Your assignment:
Whatever runs from the line with "Select the 아틀라스 template thumbnail" to the end of the records below must be copied exactly, with nothing else included.

Stored entries
____________________

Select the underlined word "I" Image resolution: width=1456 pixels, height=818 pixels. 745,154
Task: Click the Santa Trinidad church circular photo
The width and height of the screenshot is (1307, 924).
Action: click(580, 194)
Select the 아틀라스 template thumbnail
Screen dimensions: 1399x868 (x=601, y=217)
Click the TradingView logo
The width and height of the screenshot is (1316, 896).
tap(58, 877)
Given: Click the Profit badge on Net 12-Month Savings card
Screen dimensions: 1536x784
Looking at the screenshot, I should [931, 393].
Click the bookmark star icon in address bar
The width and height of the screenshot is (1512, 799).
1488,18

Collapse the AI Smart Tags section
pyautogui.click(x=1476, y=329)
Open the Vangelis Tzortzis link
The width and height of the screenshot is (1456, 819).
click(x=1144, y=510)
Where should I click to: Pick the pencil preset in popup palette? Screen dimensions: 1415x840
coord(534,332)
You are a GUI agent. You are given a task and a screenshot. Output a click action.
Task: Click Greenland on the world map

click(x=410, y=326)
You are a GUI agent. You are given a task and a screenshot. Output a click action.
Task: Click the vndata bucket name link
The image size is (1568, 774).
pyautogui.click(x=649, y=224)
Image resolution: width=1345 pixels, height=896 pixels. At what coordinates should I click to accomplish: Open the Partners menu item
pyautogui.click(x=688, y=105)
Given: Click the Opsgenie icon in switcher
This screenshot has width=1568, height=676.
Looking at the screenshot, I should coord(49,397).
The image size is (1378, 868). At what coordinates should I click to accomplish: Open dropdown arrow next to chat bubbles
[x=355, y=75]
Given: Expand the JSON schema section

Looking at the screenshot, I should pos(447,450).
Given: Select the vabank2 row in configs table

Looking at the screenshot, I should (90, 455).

____________________

Your response:
Select the 아틀라스 template thumbnail
Screen dimensions: 1399x868 (x=601, y=217)
Click the TradingView logo
The width and height of the screenshot is (1316, 896).
tap(58, 877)
Given: Click the Profit badge on Net 12-Month Savings card
Screen dimensions: 1536x784
Looking at the screenshot, I should [931, 393].
Click the bookmark star icon in address bar
The width and height of the screenshot is (1512, 799).
1488,18

Collapse the AI Smart Tags section
pyautogui.click(x=1476, y=329)
Open the Vangelis Tzortzis link
The width and height of the screenshot is (1456, 819).
click(x=1144, y=510)
Where should I click to: Pick the pencil preset in popup palette? Screen dimensions: 1415x840
coord(534,332)
You are a GUI agent. You are given a task and a screenshot. Output a click action.
Task: Click Greenland on the world map

click(x=410, y=326)
You are a GUI agent. You are given a task and a screenshot. Output a click action.
Task: Click the vndata bucket name link
The image size is (1568, 774).
pyautogui.click(x=649, y=224)
Image resolution: width=1345 pixels, height=896 pixels. At what coordinates should I click to accomplish: Open the Partners menu item
pyautogui.click(x=688, y=105)
Given: Click the Opsgenie icon in switcher
This screenshot has width=1568, height=676.
Looking at the screenshot, I should coord(49,397).
The image size is (1378, 868). At what coordinates should I click to accomplish: Open dropdown arrow next to chat bubbles
[x=355, y=75]
Given: Expand the JSON schema section

Looking at the screenshot, I should pos(447,450).
Given: Select the vabank2 row in configs table

Looking at the screenshot, I should (90, 455).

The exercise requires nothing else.